Prize money will total $34.4 million, an increase of $9.9 million from last year. The club called it the largest single increase and biggest total prize fund in the history of professional tennis.
The singles winners will get a significant increase on the $1.75 million that Roger Federer and Serena Williams picked up last year.
The prize money increase also helps players who lose in the early rounds or in qualifying for the grass-court championships, which will be held June 24-July 7.
Prize money will go up 60 percent for singles players who exit in the first three rounds. A first-round loser will earn $35,800, up from $22,100 in 2012.
The purse for qualifying will increase by 41 percent, while doubles players will receive a 22 percent increase.
Wimbledon chief executive Richard Lewis said he wants to prevent players feeling "less satisfied with the compensation."
"The risk you run eventually by failing to invest is you get into a downward spiral - the championships at the moment are in an upward spiral," Lewis said. "That's why we have a track record of investing and we will continue to invest.

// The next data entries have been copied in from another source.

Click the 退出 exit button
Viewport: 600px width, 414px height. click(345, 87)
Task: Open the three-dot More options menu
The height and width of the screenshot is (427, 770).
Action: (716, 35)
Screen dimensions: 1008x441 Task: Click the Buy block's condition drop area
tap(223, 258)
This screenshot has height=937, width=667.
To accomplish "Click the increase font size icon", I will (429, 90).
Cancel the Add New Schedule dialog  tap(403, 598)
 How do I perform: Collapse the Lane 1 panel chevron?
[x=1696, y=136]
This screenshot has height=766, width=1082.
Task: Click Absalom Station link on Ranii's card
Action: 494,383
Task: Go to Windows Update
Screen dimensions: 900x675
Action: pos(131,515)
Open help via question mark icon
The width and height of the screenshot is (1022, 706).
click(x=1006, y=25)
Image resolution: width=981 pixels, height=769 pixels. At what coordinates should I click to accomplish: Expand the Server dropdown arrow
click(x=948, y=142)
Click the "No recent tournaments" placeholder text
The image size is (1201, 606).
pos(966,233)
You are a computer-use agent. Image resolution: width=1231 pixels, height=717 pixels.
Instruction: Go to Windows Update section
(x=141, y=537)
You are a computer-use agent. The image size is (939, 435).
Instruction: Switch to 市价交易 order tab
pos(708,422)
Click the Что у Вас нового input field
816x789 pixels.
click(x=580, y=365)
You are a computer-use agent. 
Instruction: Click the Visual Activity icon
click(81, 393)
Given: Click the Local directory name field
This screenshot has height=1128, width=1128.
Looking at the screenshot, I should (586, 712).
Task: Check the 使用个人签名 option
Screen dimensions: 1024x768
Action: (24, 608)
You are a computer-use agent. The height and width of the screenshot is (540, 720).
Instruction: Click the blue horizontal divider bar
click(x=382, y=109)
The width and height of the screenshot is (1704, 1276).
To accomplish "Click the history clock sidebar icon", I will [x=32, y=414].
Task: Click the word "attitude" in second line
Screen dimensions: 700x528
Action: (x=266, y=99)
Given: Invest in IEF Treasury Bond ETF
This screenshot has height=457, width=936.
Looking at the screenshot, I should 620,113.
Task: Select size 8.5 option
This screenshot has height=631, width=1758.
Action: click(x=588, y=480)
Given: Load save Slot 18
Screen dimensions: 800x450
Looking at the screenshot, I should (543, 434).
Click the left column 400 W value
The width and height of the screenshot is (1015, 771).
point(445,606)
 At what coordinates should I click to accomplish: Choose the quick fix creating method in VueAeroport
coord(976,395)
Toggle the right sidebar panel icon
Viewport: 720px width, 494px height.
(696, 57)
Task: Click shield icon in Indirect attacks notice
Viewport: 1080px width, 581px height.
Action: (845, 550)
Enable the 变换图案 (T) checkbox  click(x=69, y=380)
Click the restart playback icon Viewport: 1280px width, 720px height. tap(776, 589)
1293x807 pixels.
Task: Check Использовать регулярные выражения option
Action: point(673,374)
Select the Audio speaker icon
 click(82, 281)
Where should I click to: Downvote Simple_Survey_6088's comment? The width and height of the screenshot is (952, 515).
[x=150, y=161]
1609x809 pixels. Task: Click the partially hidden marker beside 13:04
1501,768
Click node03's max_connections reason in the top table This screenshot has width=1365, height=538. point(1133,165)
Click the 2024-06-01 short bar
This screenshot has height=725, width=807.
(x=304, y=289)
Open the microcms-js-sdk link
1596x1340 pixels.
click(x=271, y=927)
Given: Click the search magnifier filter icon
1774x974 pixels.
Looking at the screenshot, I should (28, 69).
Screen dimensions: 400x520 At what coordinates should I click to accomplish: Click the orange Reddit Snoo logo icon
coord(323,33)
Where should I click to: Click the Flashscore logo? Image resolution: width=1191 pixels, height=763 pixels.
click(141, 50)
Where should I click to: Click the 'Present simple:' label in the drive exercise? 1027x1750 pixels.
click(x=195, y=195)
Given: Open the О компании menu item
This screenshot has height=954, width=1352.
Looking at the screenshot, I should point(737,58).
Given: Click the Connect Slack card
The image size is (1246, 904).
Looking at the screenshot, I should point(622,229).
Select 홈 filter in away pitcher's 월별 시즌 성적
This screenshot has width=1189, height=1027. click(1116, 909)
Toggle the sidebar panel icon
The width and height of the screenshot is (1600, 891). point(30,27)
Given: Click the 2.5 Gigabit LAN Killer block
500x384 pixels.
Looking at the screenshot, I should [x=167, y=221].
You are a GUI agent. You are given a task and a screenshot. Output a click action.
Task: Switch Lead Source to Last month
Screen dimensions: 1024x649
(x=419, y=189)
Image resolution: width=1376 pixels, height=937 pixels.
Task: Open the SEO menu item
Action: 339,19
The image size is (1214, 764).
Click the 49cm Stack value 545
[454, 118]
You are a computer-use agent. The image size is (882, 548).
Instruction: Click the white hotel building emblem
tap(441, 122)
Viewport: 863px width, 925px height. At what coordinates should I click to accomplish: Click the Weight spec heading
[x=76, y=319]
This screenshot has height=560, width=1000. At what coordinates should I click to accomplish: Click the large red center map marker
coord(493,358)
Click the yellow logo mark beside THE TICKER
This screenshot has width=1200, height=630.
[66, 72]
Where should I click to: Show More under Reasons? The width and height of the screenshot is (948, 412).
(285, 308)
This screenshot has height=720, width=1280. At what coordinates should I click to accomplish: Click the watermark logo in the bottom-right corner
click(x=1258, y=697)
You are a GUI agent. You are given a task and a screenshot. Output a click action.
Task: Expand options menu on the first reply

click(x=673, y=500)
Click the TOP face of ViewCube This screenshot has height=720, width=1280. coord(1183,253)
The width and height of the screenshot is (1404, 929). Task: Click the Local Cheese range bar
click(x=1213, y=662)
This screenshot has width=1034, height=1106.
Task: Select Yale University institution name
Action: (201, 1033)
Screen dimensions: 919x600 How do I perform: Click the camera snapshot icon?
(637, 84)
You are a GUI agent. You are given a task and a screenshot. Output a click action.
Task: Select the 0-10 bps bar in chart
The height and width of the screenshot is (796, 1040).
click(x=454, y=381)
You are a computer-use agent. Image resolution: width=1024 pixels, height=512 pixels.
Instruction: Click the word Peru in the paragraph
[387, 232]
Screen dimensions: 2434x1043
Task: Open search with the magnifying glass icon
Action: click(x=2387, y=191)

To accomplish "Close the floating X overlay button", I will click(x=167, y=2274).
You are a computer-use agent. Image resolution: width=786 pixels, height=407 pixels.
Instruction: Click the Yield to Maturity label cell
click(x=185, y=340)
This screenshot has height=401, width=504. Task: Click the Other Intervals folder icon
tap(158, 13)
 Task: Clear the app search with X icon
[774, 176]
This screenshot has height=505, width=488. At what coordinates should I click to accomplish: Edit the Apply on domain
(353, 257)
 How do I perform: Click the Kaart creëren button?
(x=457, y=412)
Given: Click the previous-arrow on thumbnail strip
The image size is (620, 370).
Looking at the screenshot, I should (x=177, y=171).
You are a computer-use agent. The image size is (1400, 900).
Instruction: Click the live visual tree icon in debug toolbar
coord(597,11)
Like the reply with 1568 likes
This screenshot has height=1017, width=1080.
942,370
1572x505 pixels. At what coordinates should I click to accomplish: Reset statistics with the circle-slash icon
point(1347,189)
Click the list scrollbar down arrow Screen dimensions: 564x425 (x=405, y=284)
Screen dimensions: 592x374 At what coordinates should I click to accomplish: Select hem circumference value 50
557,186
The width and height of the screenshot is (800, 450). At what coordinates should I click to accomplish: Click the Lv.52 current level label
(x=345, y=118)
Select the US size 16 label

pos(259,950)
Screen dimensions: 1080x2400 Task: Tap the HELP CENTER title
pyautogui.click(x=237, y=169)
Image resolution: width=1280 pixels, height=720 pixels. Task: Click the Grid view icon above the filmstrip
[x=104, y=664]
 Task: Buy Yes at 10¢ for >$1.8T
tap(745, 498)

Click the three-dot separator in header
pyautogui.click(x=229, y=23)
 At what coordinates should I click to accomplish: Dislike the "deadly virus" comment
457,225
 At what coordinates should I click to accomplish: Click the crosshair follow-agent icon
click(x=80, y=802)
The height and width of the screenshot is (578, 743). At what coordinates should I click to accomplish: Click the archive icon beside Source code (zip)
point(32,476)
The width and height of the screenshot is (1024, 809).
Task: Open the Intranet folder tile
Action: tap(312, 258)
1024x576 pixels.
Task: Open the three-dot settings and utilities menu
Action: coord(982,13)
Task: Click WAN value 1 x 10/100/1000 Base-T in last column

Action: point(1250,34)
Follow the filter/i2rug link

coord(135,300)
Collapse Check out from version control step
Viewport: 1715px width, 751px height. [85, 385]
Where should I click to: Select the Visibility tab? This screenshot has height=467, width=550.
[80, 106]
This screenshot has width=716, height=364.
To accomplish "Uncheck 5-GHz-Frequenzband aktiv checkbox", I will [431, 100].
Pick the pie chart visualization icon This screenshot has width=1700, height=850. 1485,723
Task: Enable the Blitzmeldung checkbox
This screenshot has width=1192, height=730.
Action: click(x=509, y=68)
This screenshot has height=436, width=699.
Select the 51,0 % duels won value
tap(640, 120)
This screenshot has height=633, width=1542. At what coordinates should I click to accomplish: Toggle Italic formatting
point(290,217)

"One of the reasons (players) feel like it's a fantastic event is because we treat them very well."
The soaring payout comes amid wider economic problems in Britain.
"We absolutely understand we are not immune to what's going on in this country - quite the opposite - we fully understand that," Lewis told The Associated Press. "But equally it's important that we invest in the event and we invest based upon the success of the championships.
"We get a good income from our commercial partners, our corporate hospitality, our TV, broadcast contracts, as well as the fans who come and support on the grounds."
Meanwhile, the club said it intends to have a roof installed over Court No. 1 in time for the 2019 tournament. A retractable roof has been in place on Centre Court since 2009 to cope with rain, with indoor matches sometimes stretching late into the night.
"We are not going to go to being a night event," Lewis said. "We are not going to have two sessions. There is no imperative to have more than two roofs."